« All We Imagine As Light », libération douce

L’Indienne Payal Kapadia, récompensée par le Grand Prix du Festival de Cannes, filme trois femmes sur la voie de l’émancipation.

Christophe Kantcheff  • 1 octobre 2024 abonné·es
« All We Imagine As Light », libération douce
Une œuvre montrant avec subtilité la condition de femmes dans une grande ville indienne, sans spectacularisation inutile ni dolorisme.
© Condor Films

All We Imagine As Light / Payal Kapadia / 1h55.

All We Imagine as Light s’ouvre sur des images documentaires de Mumbay et de ses quartiers surpeuplés, qui attirent des masses d’Indiens issus pour certains de régions lointaines, venant ici chercher du travail, comme le rapportent en voix off des anonymes. « Mumbay absorbe le temps », dit l’un d’eux, comme si la cité était en elle-même une force écrasante, terrassante.

Puis on entre dans la fiction en suivant trois femmes. Ce sont d’abord Prabha (Kani Kusruti) et Anu (Divya Prabha), colocataires et collègues infirmières à l’hôpital. La première a été mariée il y a déjà longtemps à un homme qu’elle connaissait à peine et qui peu après la cérémonie est parti travailler en Allemagne, d’où il ne donne plus de nouvelles. Pour autant, Prabha ne s’autorise aucune vie affective. Anu, encore très jeune, connaît avec Shiaz (Hridhu Haroon) un grand amour interdit : s’ils l’apprenaient, ses parents rejetteraient immédiatement le jeune homme car il est musulman. La troisième femme est leur amie, Parvaty (Chhaya Kadam), cuisinière à l’hôpital, menacée d’expulsion de son domicile depuis la mort de son mari car dénuée des papiers nécessaires.

Émancipation

Après un documentaire remarqué, Toute une vie sans savoir (2021), le premier long métrage de fiction de Payal Kapadia s’est vu attribuer à Cannes le prestigieux Grand Prix. C’était saluer une œuvre montrant avec subtilité la condition de femmes dans une grande ville indienne, sans spectacularisation inutile ni dolorisme. Pourtant, la cinéaste n’édulcore pas les contraintes sordides que la norme sociale et morale en vigueur fait peser sur ses personnages. Le noir de la nuit souvent pluvieuse de Mumbay, ton dominant la première partie du film, est à l’image des limites imposées à leur horizon. Mais Payal Kapadia n’occulte pas la sensualité qui transporte Anu et Shiaz quand ils sont dans les bras l’un de l’autre, ni l’amitié et la solidarité qui unissent les trois femmes.

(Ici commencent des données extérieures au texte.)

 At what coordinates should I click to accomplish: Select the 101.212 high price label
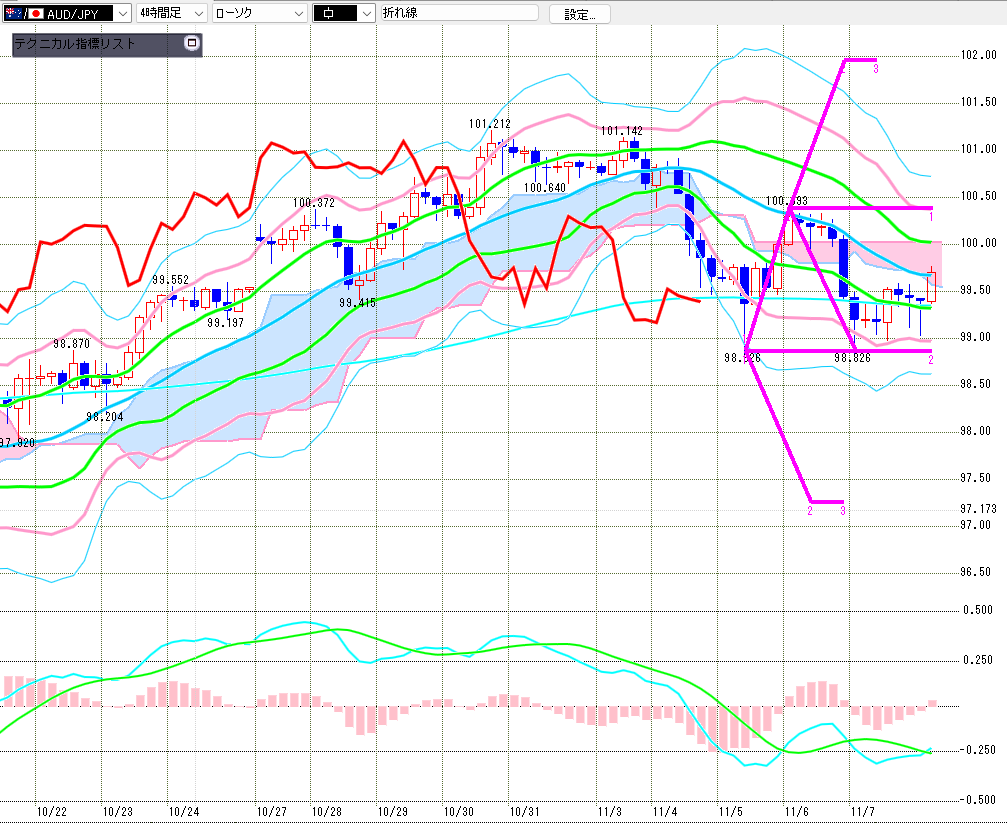[489, 124]
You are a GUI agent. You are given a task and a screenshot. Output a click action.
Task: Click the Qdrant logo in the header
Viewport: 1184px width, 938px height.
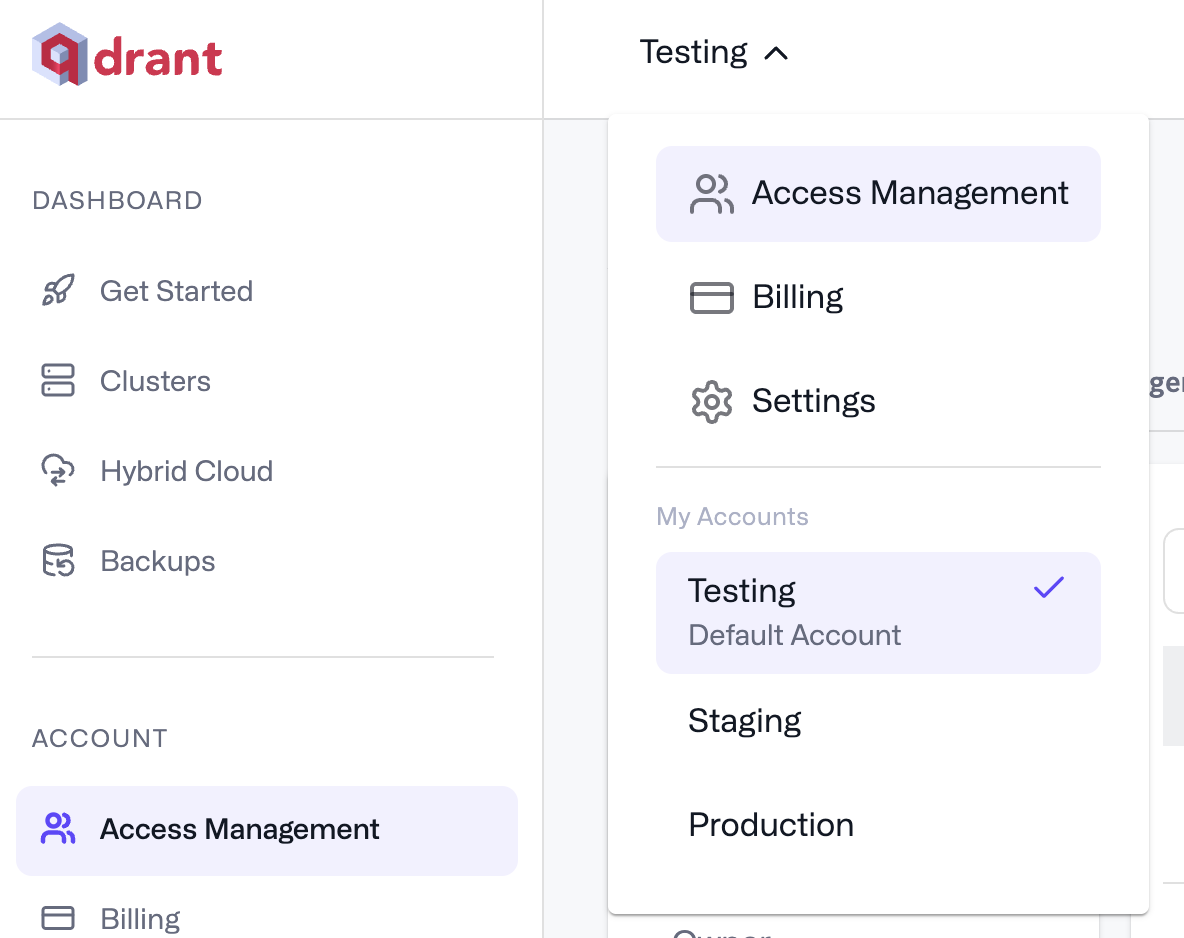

La seconde partie esquisse même une voie vers l’émancipation. Prabha et Anu ont accompagné Parvaty de retour dans son village natal, au bord de la mer. Le film soudain change d’aspect, s’éclaire formellement grâce aux couleurs contrastées de la végétation, du rivage et du ciel diurne. Progressivement, l’éloignement de la ville semble les libérer, ne serait-ce qu’un temps, de leurs entraves. Le dernier plan, à nouveau nocturne, mais filmé très large, comme si les personnages bénéficiaient désormais de l’espace qui leur manquait, marque une forme d’harmonie inédite.